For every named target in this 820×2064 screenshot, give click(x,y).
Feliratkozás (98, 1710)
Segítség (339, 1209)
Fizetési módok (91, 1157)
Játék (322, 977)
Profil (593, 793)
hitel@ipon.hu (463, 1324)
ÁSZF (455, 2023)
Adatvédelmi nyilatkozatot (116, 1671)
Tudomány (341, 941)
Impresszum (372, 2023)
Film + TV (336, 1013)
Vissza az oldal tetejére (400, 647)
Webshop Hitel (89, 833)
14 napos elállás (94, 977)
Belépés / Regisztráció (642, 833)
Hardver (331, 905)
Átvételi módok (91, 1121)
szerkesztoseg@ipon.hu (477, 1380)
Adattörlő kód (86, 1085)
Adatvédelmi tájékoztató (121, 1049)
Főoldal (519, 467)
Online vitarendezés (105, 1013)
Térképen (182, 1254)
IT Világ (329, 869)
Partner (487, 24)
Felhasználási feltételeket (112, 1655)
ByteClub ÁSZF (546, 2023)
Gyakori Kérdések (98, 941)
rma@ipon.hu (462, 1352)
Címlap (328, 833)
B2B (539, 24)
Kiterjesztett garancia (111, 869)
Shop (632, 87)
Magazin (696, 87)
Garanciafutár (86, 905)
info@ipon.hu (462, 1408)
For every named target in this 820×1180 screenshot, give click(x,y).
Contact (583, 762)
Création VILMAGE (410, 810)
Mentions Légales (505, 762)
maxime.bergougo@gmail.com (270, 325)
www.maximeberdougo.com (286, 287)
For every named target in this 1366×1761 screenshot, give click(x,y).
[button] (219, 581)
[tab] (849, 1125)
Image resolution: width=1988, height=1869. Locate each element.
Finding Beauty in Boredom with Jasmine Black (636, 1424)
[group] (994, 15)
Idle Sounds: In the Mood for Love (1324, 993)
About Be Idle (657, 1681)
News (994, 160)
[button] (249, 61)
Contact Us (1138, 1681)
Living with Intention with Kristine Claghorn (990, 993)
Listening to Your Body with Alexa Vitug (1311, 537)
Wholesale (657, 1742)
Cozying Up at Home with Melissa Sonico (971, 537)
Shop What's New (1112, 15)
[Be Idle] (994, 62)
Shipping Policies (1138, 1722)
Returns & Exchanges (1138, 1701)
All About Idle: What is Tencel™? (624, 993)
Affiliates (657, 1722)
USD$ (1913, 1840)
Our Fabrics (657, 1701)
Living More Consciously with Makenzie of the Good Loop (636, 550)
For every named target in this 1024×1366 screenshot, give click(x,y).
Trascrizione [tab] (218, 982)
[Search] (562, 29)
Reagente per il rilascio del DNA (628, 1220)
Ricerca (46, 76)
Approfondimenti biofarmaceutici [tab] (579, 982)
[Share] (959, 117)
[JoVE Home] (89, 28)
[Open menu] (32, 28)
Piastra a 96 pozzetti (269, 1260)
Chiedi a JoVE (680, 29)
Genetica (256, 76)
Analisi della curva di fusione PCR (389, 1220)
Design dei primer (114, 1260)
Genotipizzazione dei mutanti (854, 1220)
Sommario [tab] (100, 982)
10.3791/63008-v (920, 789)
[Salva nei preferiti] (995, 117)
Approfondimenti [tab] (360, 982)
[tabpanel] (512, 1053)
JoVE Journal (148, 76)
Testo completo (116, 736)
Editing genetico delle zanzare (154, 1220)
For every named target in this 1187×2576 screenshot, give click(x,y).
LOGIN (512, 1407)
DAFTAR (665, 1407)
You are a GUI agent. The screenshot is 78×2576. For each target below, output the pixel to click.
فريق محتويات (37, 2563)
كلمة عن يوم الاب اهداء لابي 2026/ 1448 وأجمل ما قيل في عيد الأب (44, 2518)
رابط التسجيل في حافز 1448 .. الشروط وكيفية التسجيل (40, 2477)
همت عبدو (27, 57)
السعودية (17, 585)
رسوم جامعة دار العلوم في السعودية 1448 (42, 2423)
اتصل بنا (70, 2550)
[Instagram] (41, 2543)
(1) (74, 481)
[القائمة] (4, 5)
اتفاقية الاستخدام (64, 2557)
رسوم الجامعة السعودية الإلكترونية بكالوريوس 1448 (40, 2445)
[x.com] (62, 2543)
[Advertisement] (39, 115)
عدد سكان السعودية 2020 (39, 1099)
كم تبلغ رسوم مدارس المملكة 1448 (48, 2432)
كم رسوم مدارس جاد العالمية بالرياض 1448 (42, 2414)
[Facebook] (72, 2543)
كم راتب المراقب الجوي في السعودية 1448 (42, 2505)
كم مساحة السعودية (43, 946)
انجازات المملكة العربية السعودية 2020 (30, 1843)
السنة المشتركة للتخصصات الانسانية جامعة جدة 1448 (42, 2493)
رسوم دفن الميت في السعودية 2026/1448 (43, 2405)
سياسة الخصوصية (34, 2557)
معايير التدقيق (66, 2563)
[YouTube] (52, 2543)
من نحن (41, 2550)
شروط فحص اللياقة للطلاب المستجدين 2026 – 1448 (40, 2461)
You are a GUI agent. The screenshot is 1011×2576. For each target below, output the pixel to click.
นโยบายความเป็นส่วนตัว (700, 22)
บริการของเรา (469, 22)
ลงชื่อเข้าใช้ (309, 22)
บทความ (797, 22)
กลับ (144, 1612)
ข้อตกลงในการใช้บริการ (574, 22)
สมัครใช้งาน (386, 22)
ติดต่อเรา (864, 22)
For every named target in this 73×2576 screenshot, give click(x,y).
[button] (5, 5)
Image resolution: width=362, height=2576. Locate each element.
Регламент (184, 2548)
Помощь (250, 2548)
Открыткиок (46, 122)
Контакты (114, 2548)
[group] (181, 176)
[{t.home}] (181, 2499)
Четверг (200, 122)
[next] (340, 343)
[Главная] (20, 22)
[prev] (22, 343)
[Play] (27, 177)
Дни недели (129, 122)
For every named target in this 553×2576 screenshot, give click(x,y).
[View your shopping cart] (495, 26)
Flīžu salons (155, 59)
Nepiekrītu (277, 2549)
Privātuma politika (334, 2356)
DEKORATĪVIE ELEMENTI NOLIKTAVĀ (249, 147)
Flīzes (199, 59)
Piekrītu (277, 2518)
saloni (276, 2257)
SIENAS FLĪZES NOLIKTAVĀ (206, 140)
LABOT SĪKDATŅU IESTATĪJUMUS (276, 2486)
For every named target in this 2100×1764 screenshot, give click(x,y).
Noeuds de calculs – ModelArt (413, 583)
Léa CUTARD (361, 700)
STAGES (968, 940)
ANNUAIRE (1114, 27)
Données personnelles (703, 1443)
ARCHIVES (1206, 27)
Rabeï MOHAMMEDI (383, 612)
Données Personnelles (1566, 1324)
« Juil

> [What needs to be done]:
Each line above must be retyped exactly.

> [Response to the task]:
For every named target in this 820×2064 screenshot, give click(x,y).
Feliratkozás (98, 1710)
Segítség (339, 1209)
Fizetési módok (91, 1157)
Játék (322, 977)
Profil (593, 793)
hitel@ipon.hu (463, 1324)
ÁSZF (455, 2023)
Adatvédelmi nyilatkozatot (116, 1671)
Tudomány (341, 941)
Impresszum (372, 2023)
Film + TV (336, 1013)
Vissza az oldal tetejére (400, 647)
Webshop Hitel (89, 833)
14 napos elállás (94, 977)
Belépés / Regisztráció (642, 833)
Hardver (331, 905)
Átvételi módok (91, 1121)
szerkesztoseg@ipon.hu (477, 1380)
Adattörlő kód (86, 1085)
Adatvédelmi tájékoztató (121, 1049)
Főoldal (519, 467)
Online vitarendezés (105, 1013)
Térképen (182, 1254)
IT Világ (329, 869)
Partner (487, 24)
Felhasználási feltételeket (112, 1655)
ByteClub ÁSZF (546, 2023)
Gyakori Kérdések (98, 941)
rma@ipon.hu (462, 1352)
Címlap (328, 833)
B2B (539, 24)
Kiterjesztett garancia (111, 869)
Shop (632, 87)
Magazin (696, 87)
Garanciafutár (86, 905)
info@ipon.hu (462, 1408)
For every named target in this 820×1180 screenshot, give click(x,y).
Contact (583, 762)
Création VILMAGE (410, 810)
Mentions Légales (505, 762)
maxime.bergougo@gmail.com (270, 325)
www.maximeberdougo.com (286, 287)
For every named target in this 1366×1761 screenshot, give click(x,y).
[button] (219, 581)
[tab] (849, 1125)
Image resolution: width=1988, height=1869. Locate each element.
Finding Beauty in Boredom with Jasmine Black (636, 1424)
[group] (994, 15)
Idle Sounds: In the Mood for Love (1324, 993)
About Be Idle (657, 1681)
News (994, 160)
[button] (249, 61)
Contact Us (1138, 1681)
Living with Intention with Kristine Claghorn (990, 993)
Listening to Your Body with Alexa Vitug (1311, 537)
Wholesale (657, 1742)
Cozying Up at Home with Melissa Sonico (971, 537)
Shop What's New (1112, 15)
[Be Idle] (994, 62)
Shipping Policies (1138, 1722)
Returns & Exchanges (1138, 1701)
All About Idle: What is Tencel™? (624, 993)
Affiliates (657, 1722)
USD$ (1913, 1840)
Our Fabrics (657, 1701)
Living More Consciously with Makenzie of the Good Loop (636, 550)
For every named target in this 1024×1366 screenshot, give click(x,y).
Trascrizione [tab] (218, 982)
[Search] (562, 29)
Reagente per il rilascio del DNA (628, 1220)
Ricerca (46, 76)
Approfondimenti biofarmaceutici [tab] (579, 982)
[Share] (959, 117)
[JoVE Home] (89, 28)
[Open menu] (32, 28)
Piastra a 96 pozzetti (269, 1260)
Chiedi a JoVE (680, 29)
Genetica (256, 76)
Analisi della curva di fusione PCR (389, 1220)
Design dei primer (114, 1260)
Genotipizzazione dei mutanti (854, 1220)
Sommario [tab] (100, 982)
10.3791/63008-v (920, 789)
[Salva nei preferiti] (995, 117)
Approfondimenti [tab] (360, 982)
[tabpanel] (512, 1053)
JoVE Journal (148, 76)
Testo completo (116, 736)
Editing genetico delle zanzare (154, 1220)
For every named target in this 1187×2576 screenshot, give click(x,y).
LOGIN (512, 1407)
DAFTAR (665, 1407)
You are a GUI agent. The screenshot is 78×2576. For each target below, output the pixel to click.
فريق محتويات (37, 2563)
كلمة عن يوم الاب اهداء لابي 2026/ 1448 وأجمل ما قيل في عيد الأب (44, 2518)
رابط التسجيل في حافز 1448 .. الشروط وكيفية التسجيل (40, 2477)
همت عبدو (27, 57)
السعودية (17, 585)
رسوم جامعة دار العلوم في السعودية 1448 (42, 2423)
اتصل بنا (70, 2550)
[Instagram] (41, 2543)
(1) (74, 481)
[القائمة] (4, 5)
اتفاقية الاستخدام (64, 2557)
رسوم الجامعة السعودية الإلكترونية بكالوريوس 1448 (40, 2445)
[x.com] (62, 2543)
[Advertisement] (39, 115)
عدد سكان السعودية 2020 (39, 1099)
كم تبلغ رسوم مدارس المملكة 1448 (48, 2432)
كم رسوم مدارس جاد العالمية بالرياض 1448 (42, 2414)
[Facebook] (72, 2543)
كم راتب المراقب الجوي في السعودية 1448 (42, 2505)
كم مساحة السعودية (43, 946)
انجازات المملكة العربية السعودية 2020 (30, 1843)
السنة المشتركة للتخصصات الانسانية جامعة جدة 1448 (42, 2493)
رسوم دفن الميت في السعودية 2026/1448 (43, 2405)
سياسة الخصوصية (34, 2557)
معايير التدقيق (66, 2563)
[YouTube] (52, 2543)
من نحن (41, 2550)
شروط فحص اللياقة للطلاب المستجدين 2026 – 1448 (40, 2461)
You are a GUI agent. The screenshot is 1011×2576. For each target below, output the pixel to click.
นโยบายความเป็นส่วนตัว (700, 22)
บริการของเรา (469, 22)
ลงชื่อเข้าใช้ (309, 22)
บทความ (797, 22)
กลับ (144, 1612)
ข้อตกลงในการใช้บริการ (574, 22)
สมัครใช้งาน (386, 22)
ติดต่อเรา (864, 22)
For every named target in this 73×2576 screenshot, give click(x,y).
[button] (5, 5)
Image resolution: width=362, height=2576. Locate each element.
Регламент (184, 2548)
Помощь (250, 2548)
Открыткиок (46, 122)
Контакты (114, 2548)
[group] (181, 176)
[{t.home}] (181, 2499)
Четверг (200, 122)
[next] (340, 343)
[Главная] (20, 22)
[prev] (22, 343)
[Play] (27, 177)
Дни недели (129, 122)
For every named target in this 553×2576 screenshot, give click(x,y).
[View your shopping cart] (495, 26)
Flīžu salons (155, 59)
Nepiekrītu (277, 2549)
Privātuma politika (334, 2356)
DEKORATĪVIE ELEMENTI NOLIKTAVĀ (249, 147)
Flīzes (199, 59)
Piekrītu (277, 2518)
saloni (276, 2257)
SIENAS FLĪZES NOLIKTAVĀ (206, 140)
LABOT SĪKDATŅU IESTATĪJUMUS (276, 2486)
For every named target in this 2100×1764 screenshot, give click(x,y).
Noeuds de calculs – ModelArt (413, 583)
Léa CUTARD (361, 700)
STAGES (968, 940)
ANNUAIRE (1114, 27)
Données personnelles (703, 1443)
ARCHIVES (1206, 27)
Rabeï MOHAMMEDI (383, 612)
Données Personnelles (1566, 1324)
« Juil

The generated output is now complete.